START Materials provided
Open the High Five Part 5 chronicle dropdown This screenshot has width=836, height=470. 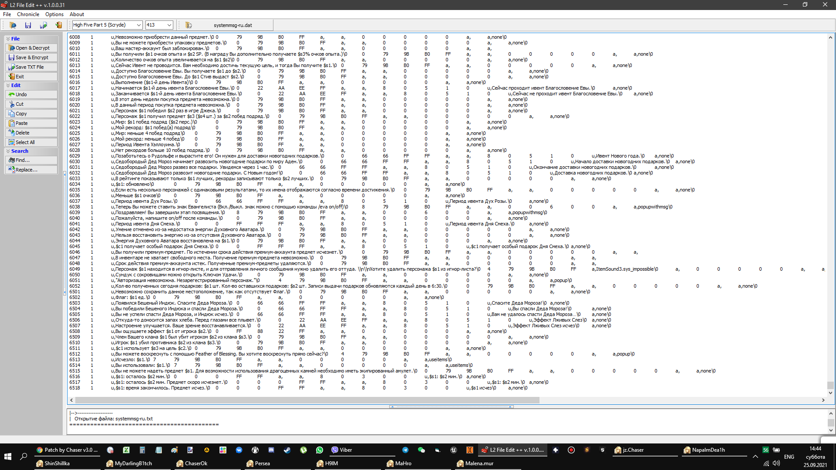[x=138, y=25]
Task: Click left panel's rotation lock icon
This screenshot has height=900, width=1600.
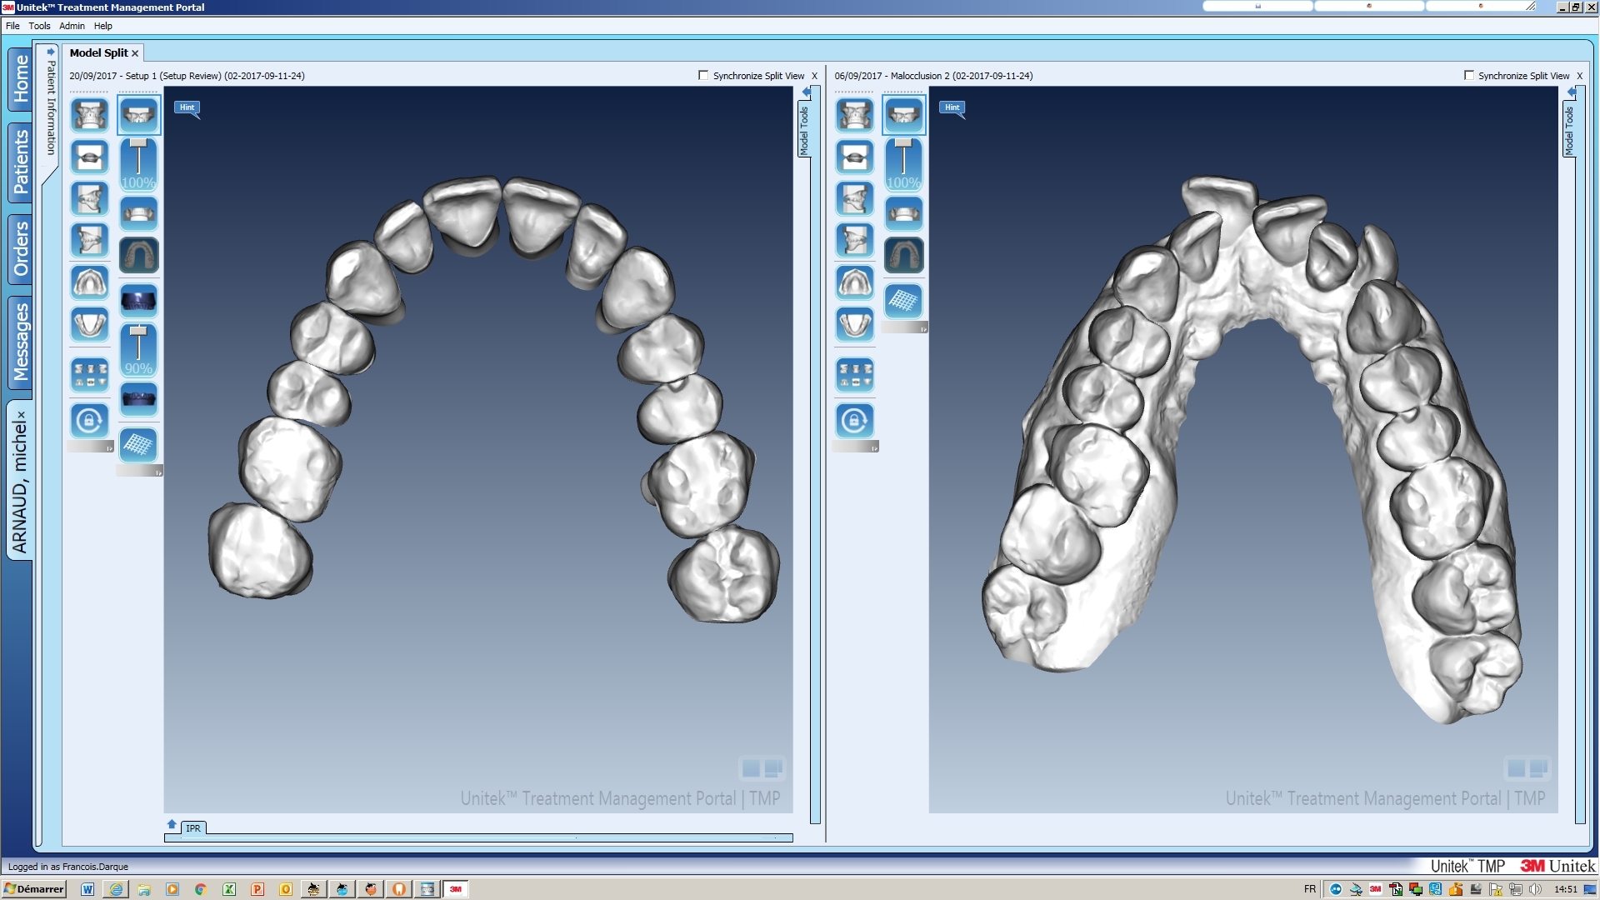Action: (89, 421)
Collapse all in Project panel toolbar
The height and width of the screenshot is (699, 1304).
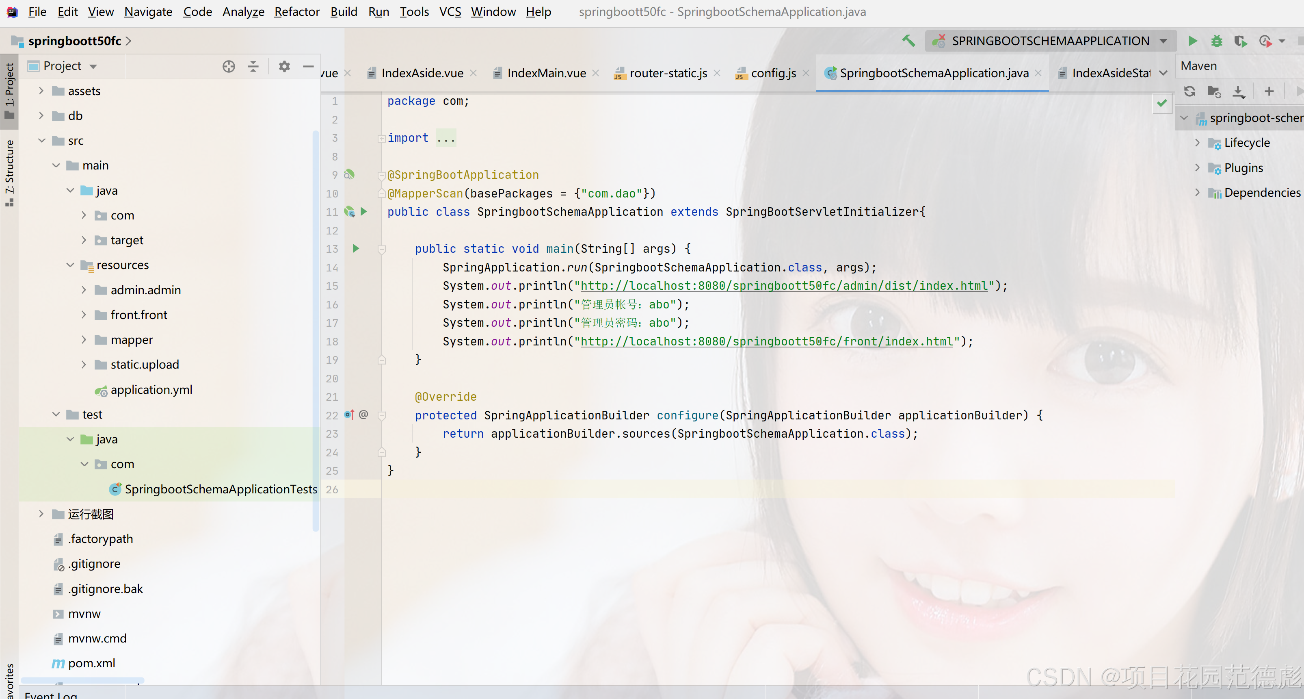tap(253, 66)
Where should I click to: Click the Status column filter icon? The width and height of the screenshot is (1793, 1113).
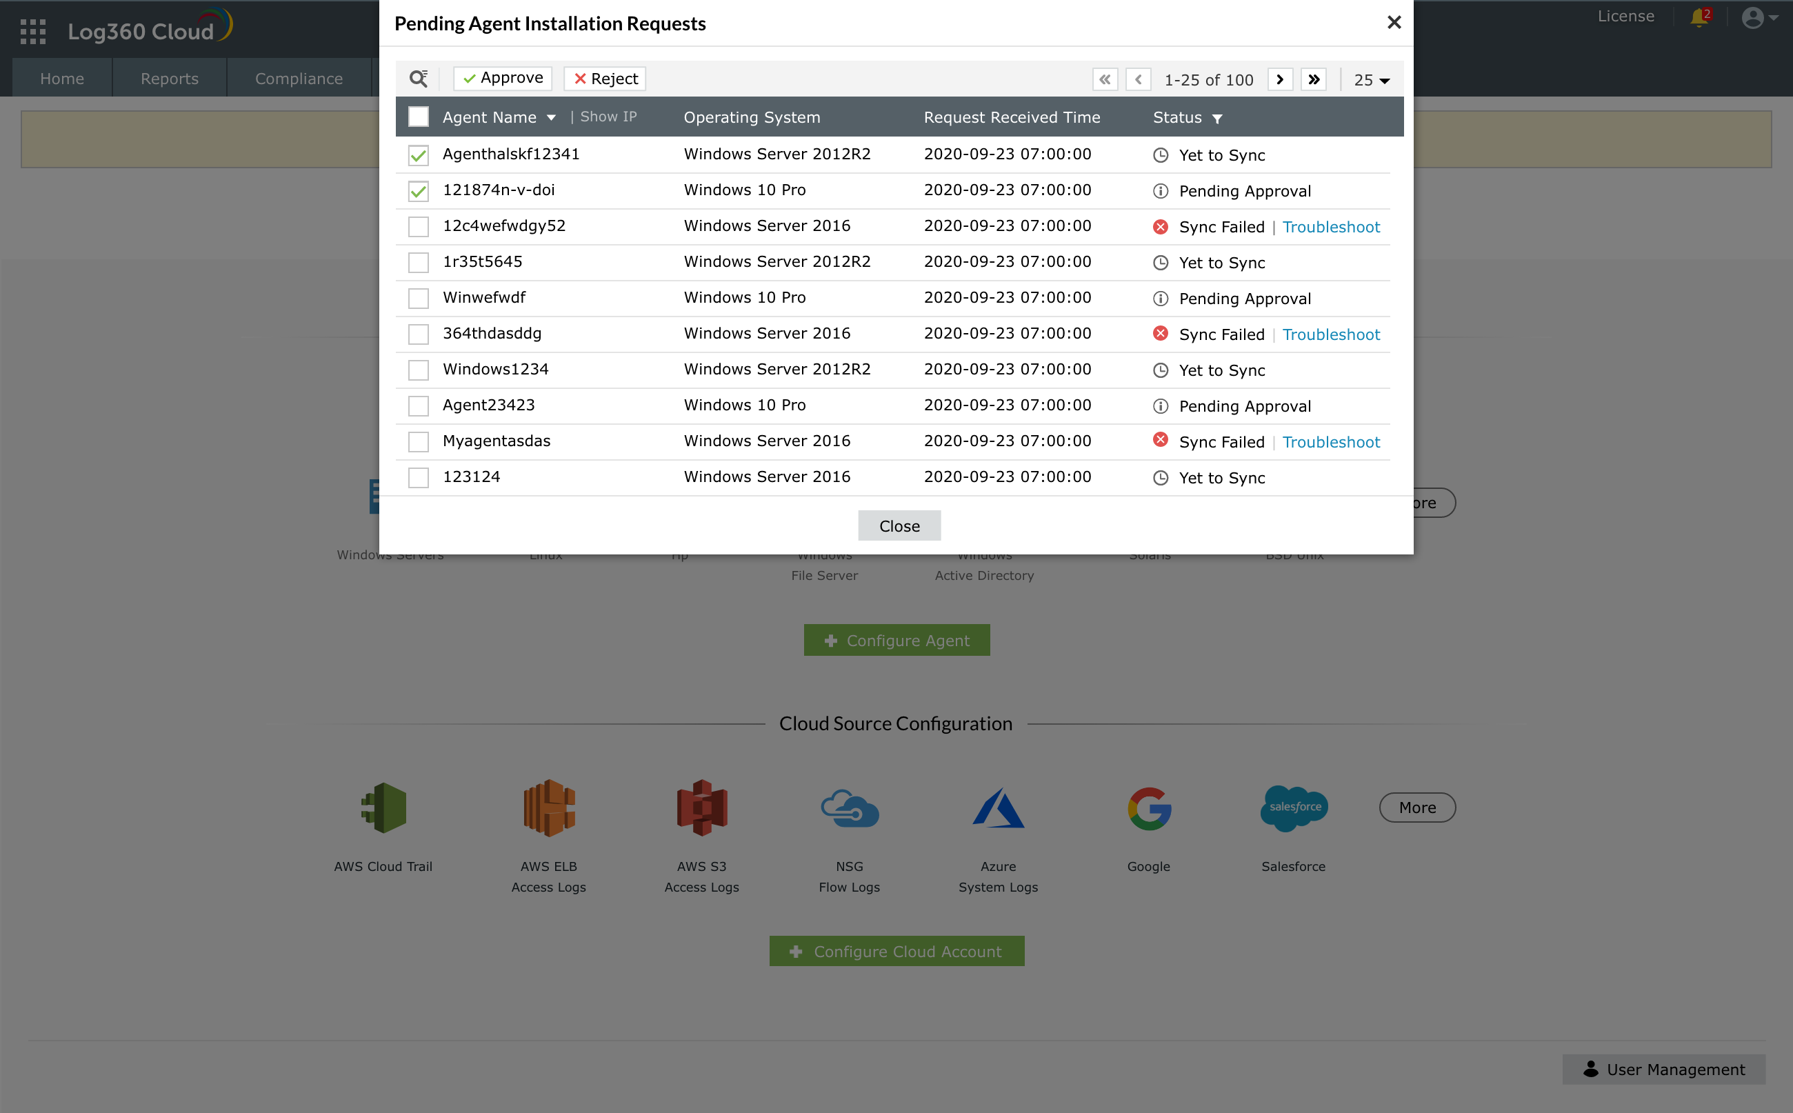click(x=1217, y=119)
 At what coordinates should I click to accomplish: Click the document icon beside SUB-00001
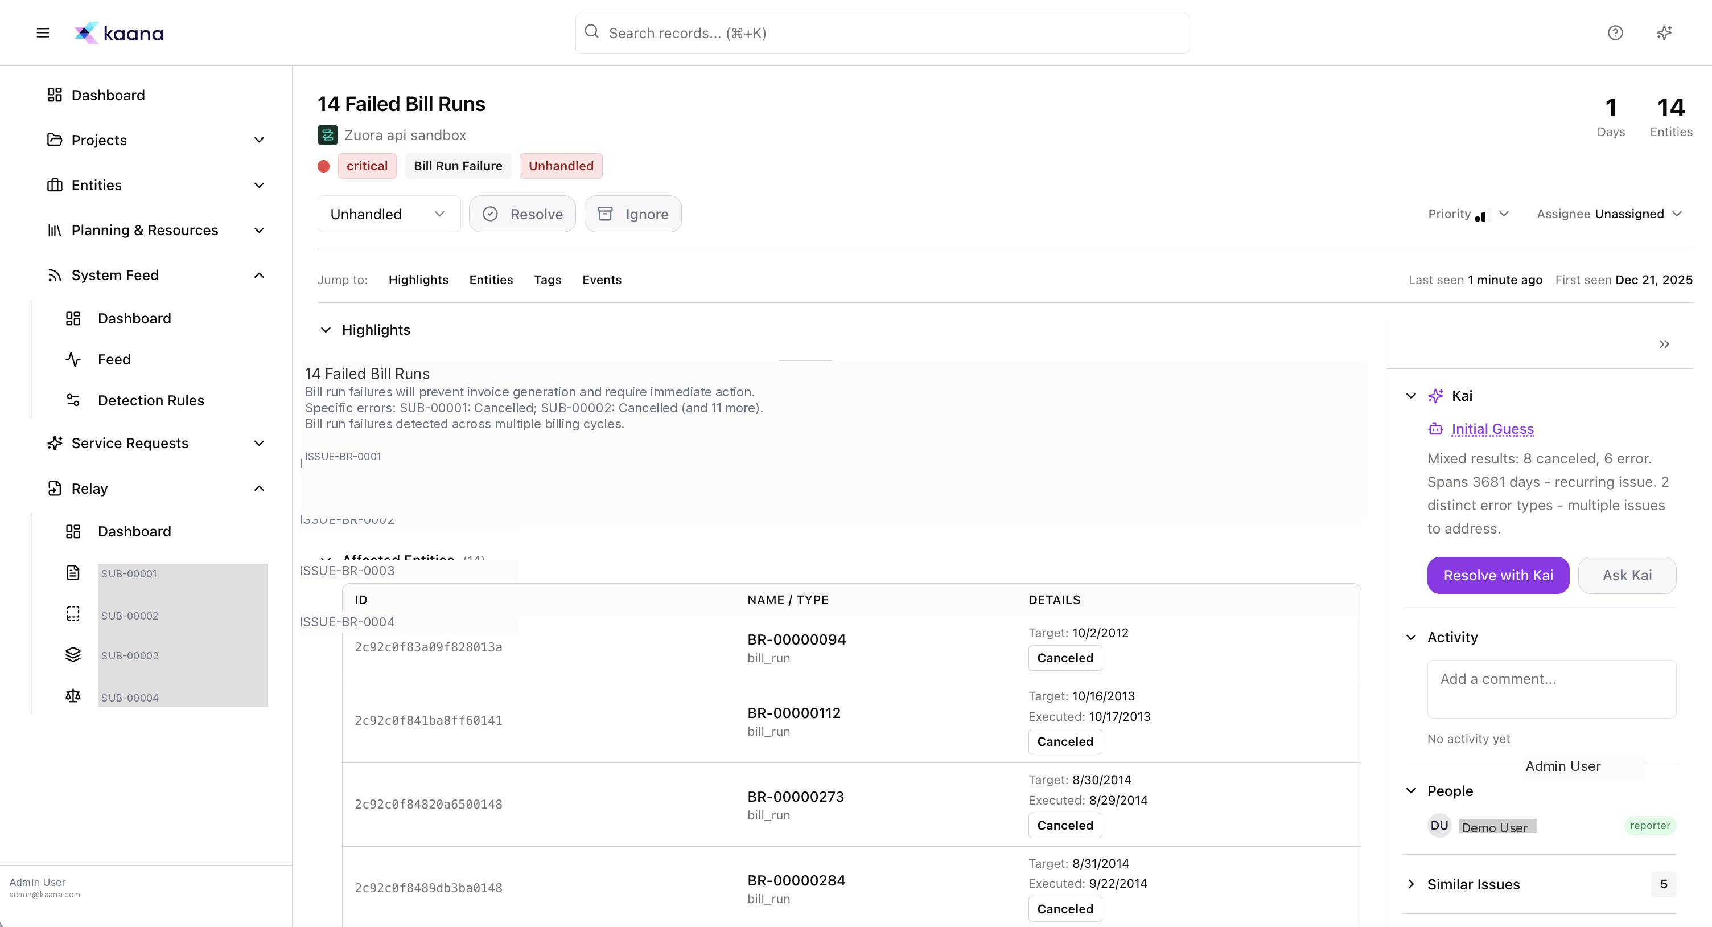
END Materials provided
#### [About this exercise]
Give back, word for word, the lines from the line that contains "Where should I" through the last line of the records, with no pictures and nothing else.

#### [The completed task]
Where should I click to: Click the Status column filter icon? The width and height of the screenshot is (1793, 1113).
click(x=1217, y=119)
 At what coordinates should I click to accomplish: Click the document icon beside SUB-00001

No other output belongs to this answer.